City of Santa Monica Moratorium on Evictions
Residential and Commercial Leases
- On April 30, 2020, the City of Santa Monica issued a Revised Supplemental Emergency Order for both residential and commercial tenants that extends the city's prior eviction moratorium (first issued March 14 and revised April 8) to June 30, 2020.
- The Supplemental Order extends from six to twelve months the time for both commercial and residential tenants to pay rent they were unable to pay because of financial impacts related to COVID-19.
- The Order excludes from these protections multinational companies, publicly traded companies, and companies that employ more than 500 employees.
- The Order further clarifies that when a tenant provides the landlord with written notice and documentation of the tenant's inability to pay rent, and indicates any loss of income or increase in expenses due to COVID-19, that is sufficient; and that a statement written by the tenant in a single communication may constitute both notice and documentation.
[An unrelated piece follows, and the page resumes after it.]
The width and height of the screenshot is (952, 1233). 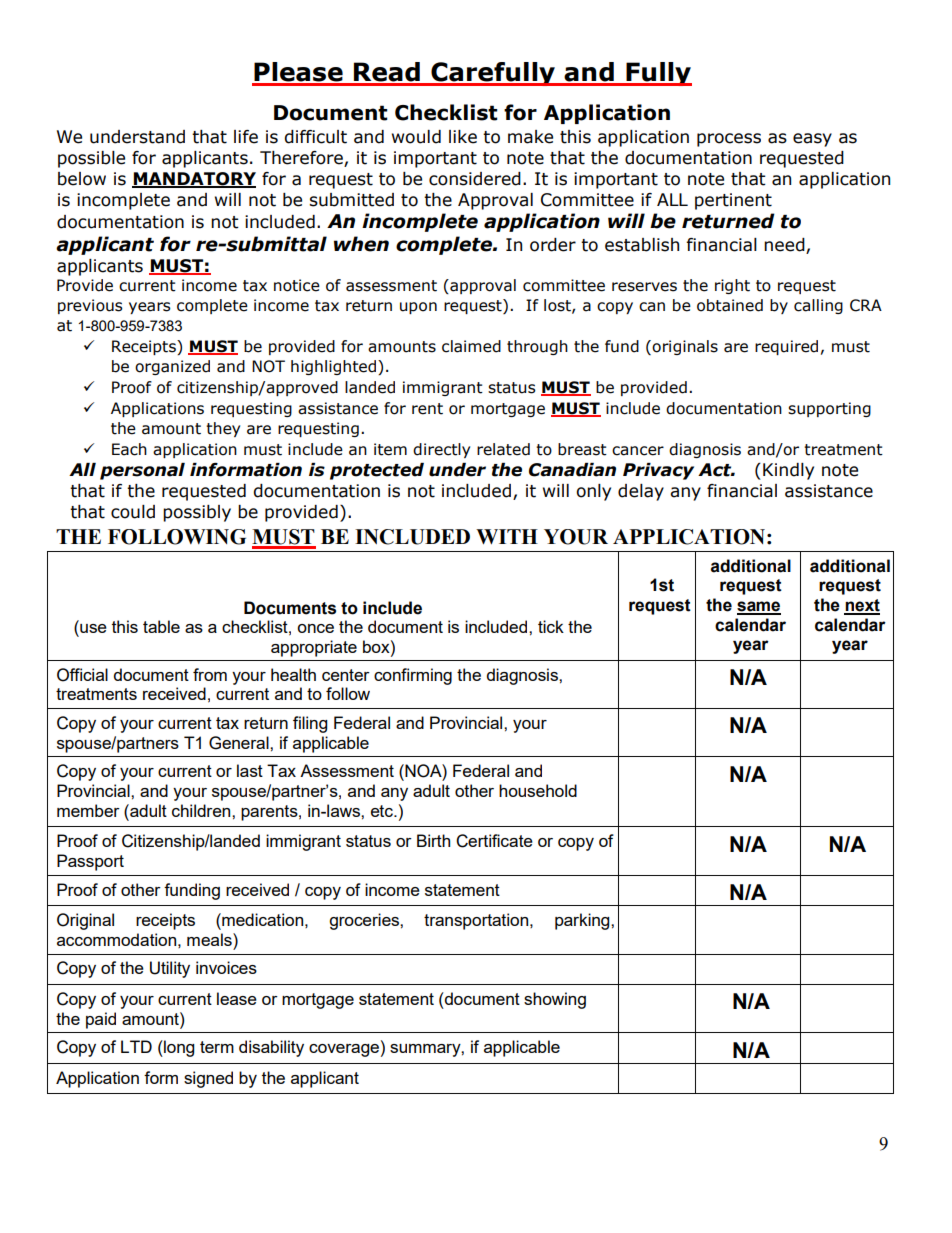 I want to click on MANDATORY, so click(x=194, y=180).
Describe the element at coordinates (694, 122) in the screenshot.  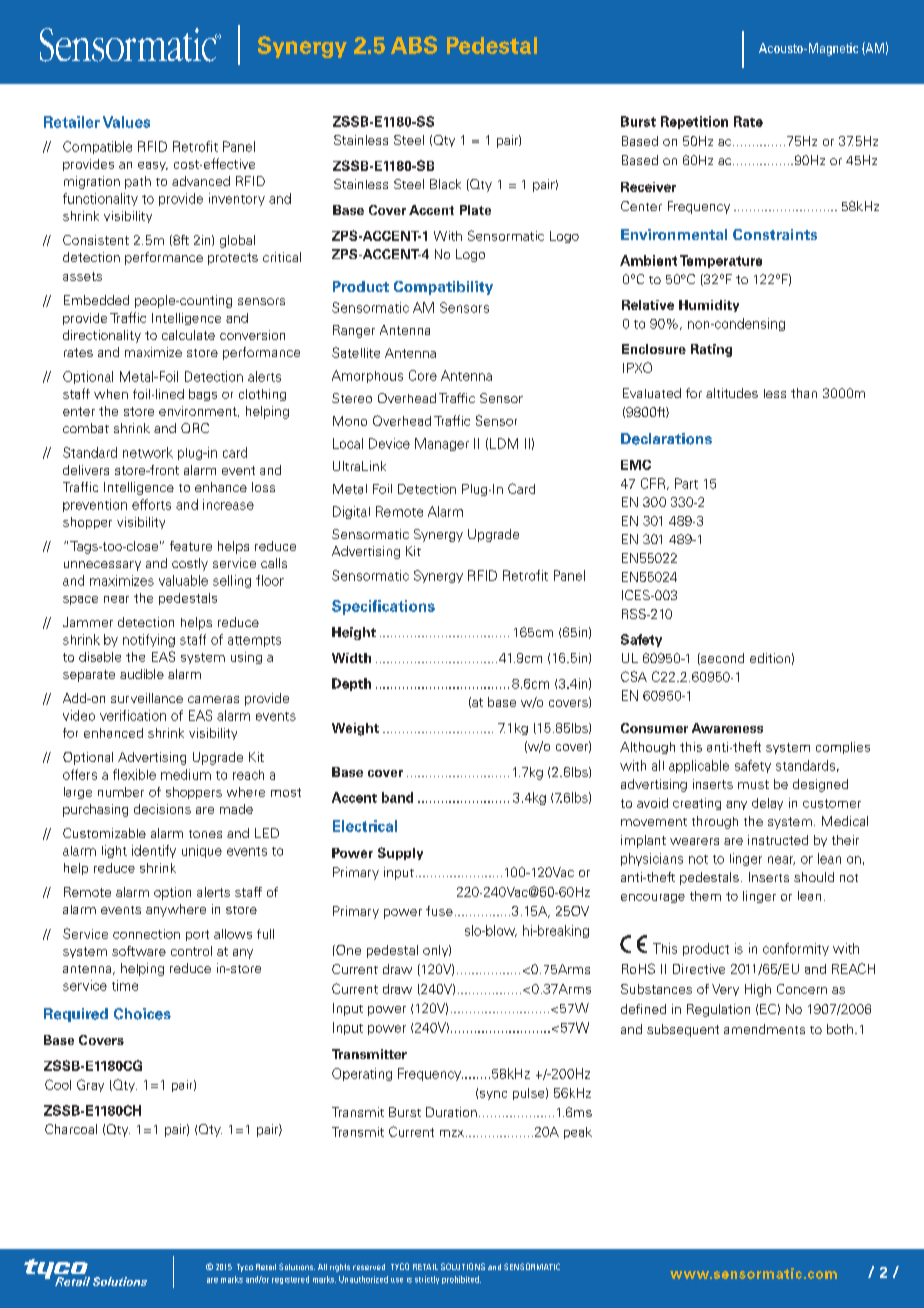
I see `Repetition` at that location.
The tenant must provide this written documentation within 30 days of the rent due.
- For a residential tenant, "financial impacts related to COVID-19" include, but are not limited to, household income lost as a result of any of the following: (1) being sick with COVID-19, or caring for someone who is sick with COVID-19; (2) layoff, loss of hours, or other income reduction resulting from reduction of hours or closures or any other economic impacts of COVID-19; (3) compliance with a recommendation from a government health authority to stay home, self-quarantine, or avoid congregating with others during the state of emergency; (4) extraordinary out-of-pocket medical expenses; or (5) child care needs arising from school closures or other circumstances related to COVID-19
- For a commercial tenant, "financial impacts related to COVID-19" include, but are not limited to, lost business income as a result of any of the following: (1) the commercial tenant or its employees being sick with COVID-19, or caring for someone who is sick with COVID-19; (2) reduction in hours of or closure of operation, increase in costs and labor, delays or interruptions, or any other economic impacts of COVID-19; (3) compliance with a recommendation from a government health authority to stay home, self-quarantine, or avoid congregating with others during the state of emergency.
- The Order requires landlords who have not already provided tenants with notice of the eviction moratorium to provide tenants with notice using updated language.
- The Order recognizes that while a landlord and tenant may enter into a payment plan for payment of delayed rent, the landlord may not require a tenant to enter into a payment plan.
- The Order prohibits a landlord from deceiving a tenant in connection with their rights and obligations under the eviction moratorium.
- Finally, the Order automatically voids any provision in a rental agreement, payment plan, or any other agreement between a landlord and tenant that waives or modifies any rights under the eviction moratorium.
Affirmative Defenses and Enforcement Provisions
Santa Monica has outlined specific affirmative defenses a tenant has in court and enforcement provisions for landlords that violate the order:
- A tenant injured by a landlord's violation of any provision of the order has a private right of action against the landlord for violation of California Business and Professions Code Section 17200 et seq. and shall be entitled to attorney's fees and exemplary damages according to proof.
- A landlord who serves an eviction notice in bad faith and without reasonable grounds, or files or pursues an eviction action in bad faith and without reasonable grounds that terminates in the tenant's favor, or otherwise seeks to wrongfully terminate a tenancy or evict a tenant, shall be liable under the Order.
- The Order is enforceable by the Santa Monica Police Department and any City Officer or employee granted authority to issue written notices to appear, as a misdemeanor or through the issuance of administrative citations.
- The amount of the fine for each violation of any provision of this Order shall be up to a maximum of $1,000.